Le couperet disciplinaire s’est abattu ce 25 août 2026. Le Conseil de discipline du CSM propose la révocation d’Eddy Narcisse Minang. L’ancien procureur général près la Cour d’appel de Libreville encourt désormais la sanction suprême. Toutefois, seule une formation plénière peut l’entériner juridiquement et définitivement. Le président de la République, chef du CSM, tranchera in fine. Cette affaire cristallise déjà l’attention de tout le corps judiciaire gabonais.

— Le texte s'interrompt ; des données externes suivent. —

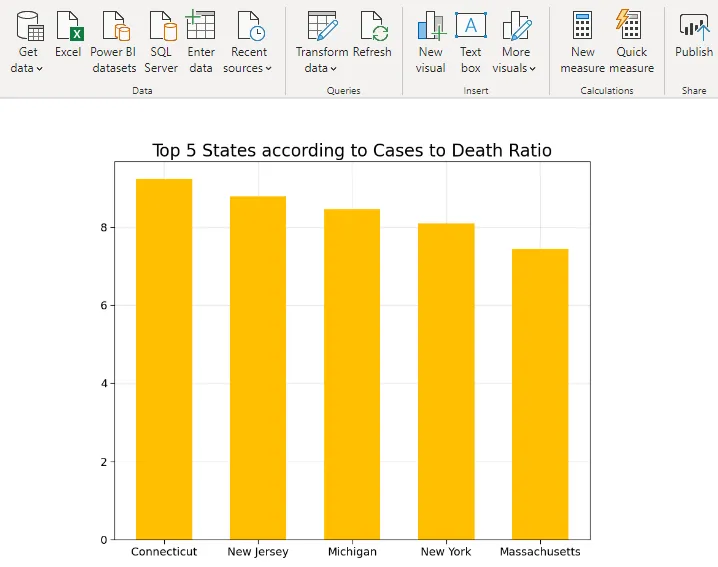Click the Publish button
The width and height of the screenshot is (718, 567).
[694, 26]
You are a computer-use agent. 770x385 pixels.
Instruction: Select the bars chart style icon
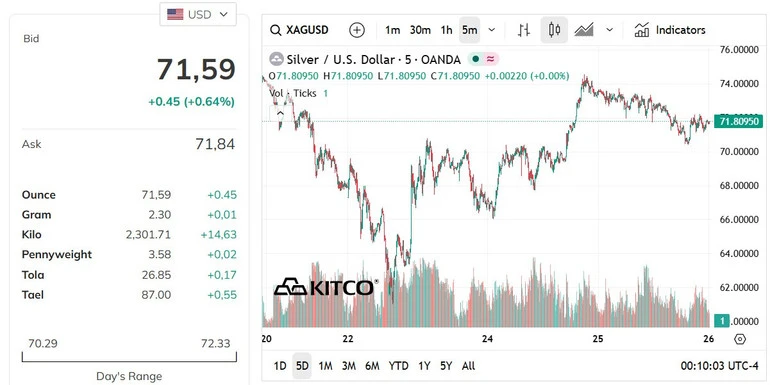coord(524,30)
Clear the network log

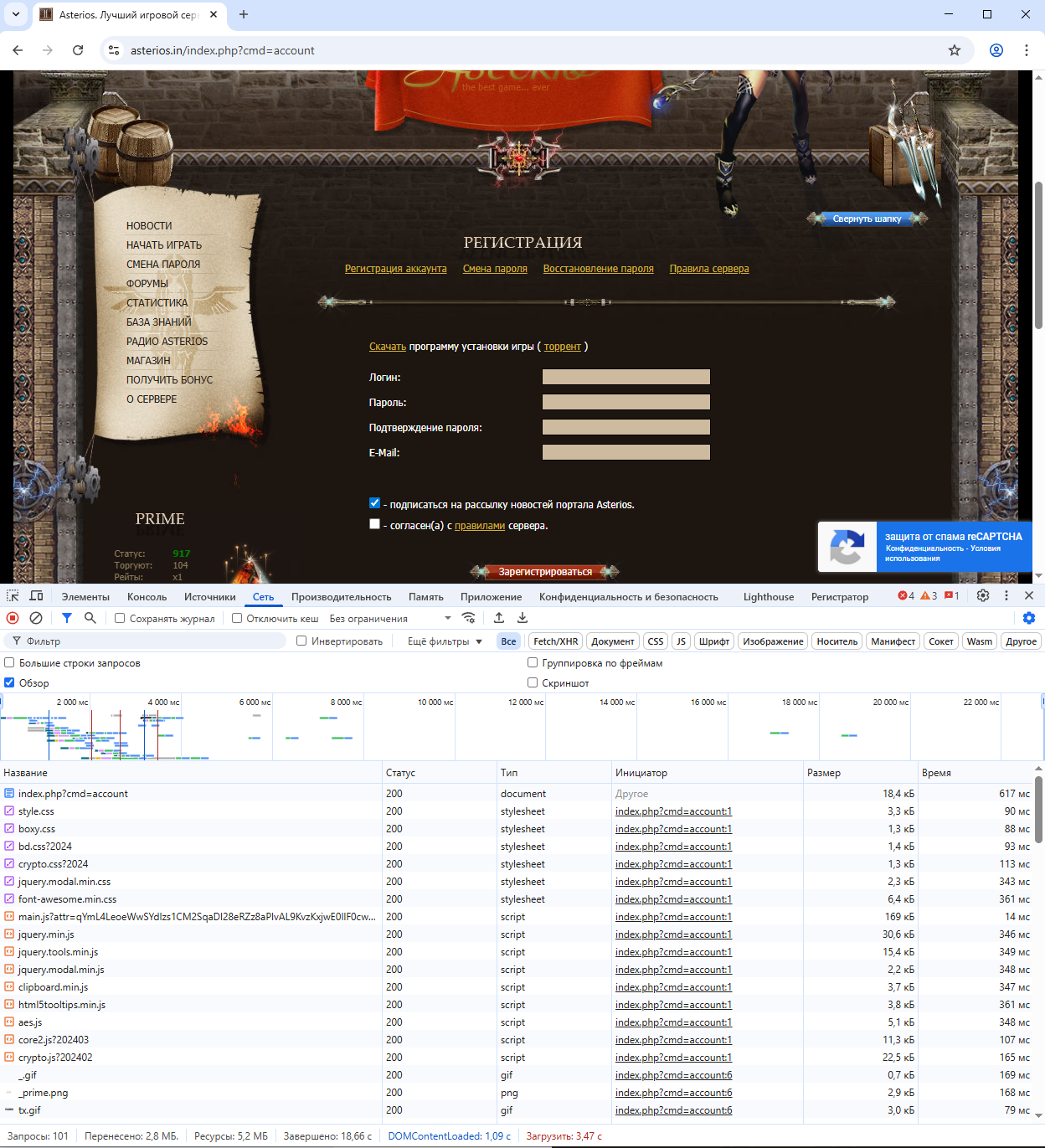tap(36, 618)
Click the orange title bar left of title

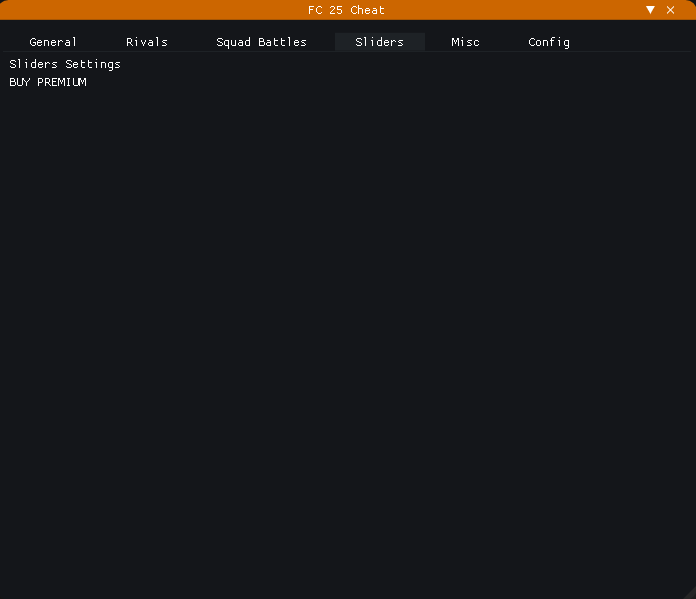(x=150, y=10)
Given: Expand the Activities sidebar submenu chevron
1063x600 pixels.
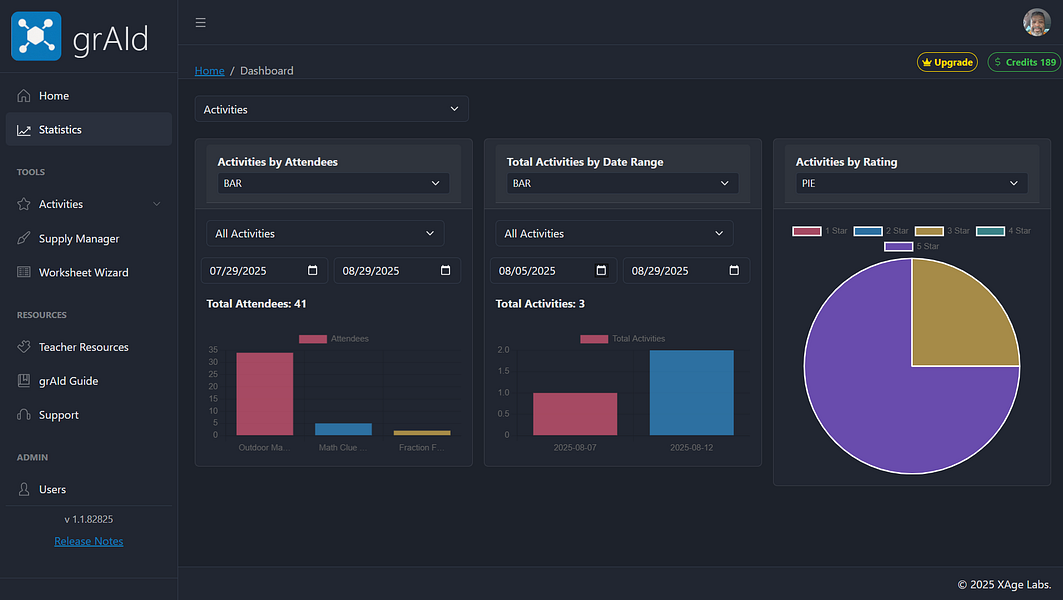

La séquence procédurale remonte à plusieurs semaines déjà. D’abord auditionné, puis suspendu à titre conservatoire pour trois mois. Ensuite convoqué devant l’instance disciplinaire suprême de la magistrature. Or, selon des sources concordantes, Minang ne se serait pas présenté. Ainsi, la proposition de révocation aurait été prononcée par défaut. Fait notable : son nom figurait à deux reprises au rôle. Dixième et onzième positions, deux dossiers distincts examinés simultanément. D’autres magistrats comparaissaient également, ce même jour, devant l’instance disciplinaire.
Des griefs financiers aux montants significatifs
Plusieurs dossiers pesaient sur ce magistrat hors hiérarchie. Une affaire financière évaluée à quatre milliards de francs CFA impliquait ainsi des ressortissants chinois. Un autre dossier concernait une surfacturation présumée au sein de la DCAF. Le préjudice estimé oscillerait entre 560 et 700 millions de francs CFA. Selon plusieurs sources concordantes, ce second dossier aurait déclenché la procédure disciplinaire. Le magistrat mis en cause aurait tenté d’entraver l’enquête par des relais personnels. Néanmoins, ces éléments restent au conditionnel, faute de confirmation officielle intégrale. La prudence juridique la plus stricte s’impose donc face à ces accusations non tranchées.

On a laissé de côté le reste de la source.